And after the constant force compensation analysis model is obtained, inputting the first grinding information into the constant force compensation analysis model to obtain a first output result, wherein the first output result comprises the feedforward constant force compensation information and the feedback constant force compensation information, and the obtained feedforward constant force compensation information and the feedback constant force compensation information are used as the constant force compensation information for carrying out grinding constant force compensation adjustment on the first grinding robot. The feed-forward constant force compensation information is a pre-adjusted larger-amplitude force predicted according to the first grinding information and is used for supporting constant force grinding. The feedback constant force compensation information is the force which is adjusted in a small-amplitude adaptability mode after the feedforward constant force compensation is simulated. Therefore, the constant force compensation analysis model is constructed in a targeted manner through the polishing environment information, the targeted generation of the constant force compensation information can be achieved, and the technical effect of improving the constant force compensation accuracy is achieved.
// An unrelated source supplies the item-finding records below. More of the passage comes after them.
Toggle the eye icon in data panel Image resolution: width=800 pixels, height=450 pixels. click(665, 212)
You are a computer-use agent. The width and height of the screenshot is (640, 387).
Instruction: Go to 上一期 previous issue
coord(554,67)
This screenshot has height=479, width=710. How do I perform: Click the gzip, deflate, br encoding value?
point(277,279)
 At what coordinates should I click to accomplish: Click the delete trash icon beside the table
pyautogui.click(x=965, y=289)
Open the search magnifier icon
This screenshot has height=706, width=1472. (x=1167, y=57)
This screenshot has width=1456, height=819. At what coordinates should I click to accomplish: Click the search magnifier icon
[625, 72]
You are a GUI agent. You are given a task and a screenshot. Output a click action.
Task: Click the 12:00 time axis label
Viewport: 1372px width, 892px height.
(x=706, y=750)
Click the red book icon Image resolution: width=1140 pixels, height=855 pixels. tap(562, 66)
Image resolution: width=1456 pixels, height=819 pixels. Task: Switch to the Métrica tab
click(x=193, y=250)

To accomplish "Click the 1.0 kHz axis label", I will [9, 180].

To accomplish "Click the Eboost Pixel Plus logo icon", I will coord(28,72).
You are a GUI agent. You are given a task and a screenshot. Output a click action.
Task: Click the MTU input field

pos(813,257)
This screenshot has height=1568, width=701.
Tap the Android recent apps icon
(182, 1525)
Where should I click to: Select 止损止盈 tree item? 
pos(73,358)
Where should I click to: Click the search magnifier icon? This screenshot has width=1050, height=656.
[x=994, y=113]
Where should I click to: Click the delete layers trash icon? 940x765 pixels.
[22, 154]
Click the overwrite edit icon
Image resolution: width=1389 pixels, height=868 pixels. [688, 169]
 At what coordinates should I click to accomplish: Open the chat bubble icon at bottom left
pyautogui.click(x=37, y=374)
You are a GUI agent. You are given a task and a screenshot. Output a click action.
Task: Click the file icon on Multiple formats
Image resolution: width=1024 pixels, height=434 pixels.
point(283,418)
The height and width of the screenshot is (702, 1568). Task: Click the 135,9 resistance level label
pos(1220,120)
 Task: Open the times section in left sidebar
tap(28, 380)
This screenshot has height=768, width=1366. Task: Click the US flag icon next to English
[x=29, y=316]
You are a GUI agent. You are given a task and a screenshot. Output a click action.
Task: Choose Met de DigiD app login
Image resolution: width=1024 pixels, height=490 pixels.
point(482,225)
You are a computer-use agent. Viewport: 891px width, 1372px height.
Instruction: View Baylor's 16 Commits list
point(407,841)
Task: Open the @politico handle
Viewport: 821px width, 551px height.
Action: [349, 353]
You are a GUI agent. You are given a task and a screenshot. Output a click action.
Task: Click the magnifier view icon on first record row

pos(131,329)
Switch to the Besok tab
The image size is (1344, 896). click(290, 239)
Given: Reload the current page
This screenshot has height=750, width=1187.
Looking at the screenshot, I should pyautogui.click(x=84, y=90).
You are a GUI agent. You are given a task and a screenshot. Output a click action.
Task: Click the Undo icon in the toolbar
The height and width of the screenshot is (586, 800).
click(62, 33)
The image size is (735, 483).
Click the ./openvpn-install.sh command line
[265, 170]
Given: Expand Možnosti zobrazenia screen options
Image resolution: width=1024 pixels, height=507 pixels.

Further, the detecting the pose of the first grinding robot further includes, in step S300 of the embodiment of the present application:
step S310: acquiring and acquiring a multi-dimensional attitude information set of the first grinding robot through the nine-axis attitude compensation module, wherein the multi-dimensional attitude information set comprises a three-axis acceleration attitude information set, a three-axis angular velocity attitude information set and a three-axis angular motion attitude information set;
step S320: and performing fusion dimensionality reduction on the multi-dimensional attitude information set to obtain the first attitude information.
Further, the step S320 of performing fusion and dimension reduction on the multi-dimensional posture information set further includes:
step S321: performing decentralized processing on the multi-dimensional attitude information set to obtain a feature data set;
step S322: calculating to obtain a covariance matrix of the feature data set;
step S323: calculating the covariance matrix to obtain an eigenvalue and an eigenvector of the covariance matrix;
step S324: projecting the multi-dimensional attitude information set to the characteristic vector to obtain a dimension reduction data set;
step S325: and taking the dimension reduction data set as the first posture information.
Specifically, a multi-dimensional attitude information set of the first grinding robot is acquired through a sensor of the nine-axis attitude compensation module, and the multi-dimensional attitude information set includes a three-axis acceleration attitude information set, a three-axis angular velocity attitude information set and a three-axis angular motion attitude information set.
Because the acquired information set is multi-dimensional data and has higher spatial complexity for description of the attitude information, in order to reduce the information dimension, a fusion dimension reduction method is adopted to obtain the first attitude information. The fusion dimensionality reduction method can perform multiple dimensionality reduction on the multi-dimensional attitude information, for example, firstly perform dimensionality reduction on a triaxial acceleration attitude information set, a triaxial angular velocity attitude information set and a triaxial angular motion attitude information set, then obtain three dimensionality reduction data sets, and then perform secondary dimensionality reduction, wherein the dimensionality reduction method can use a principal component analysis method.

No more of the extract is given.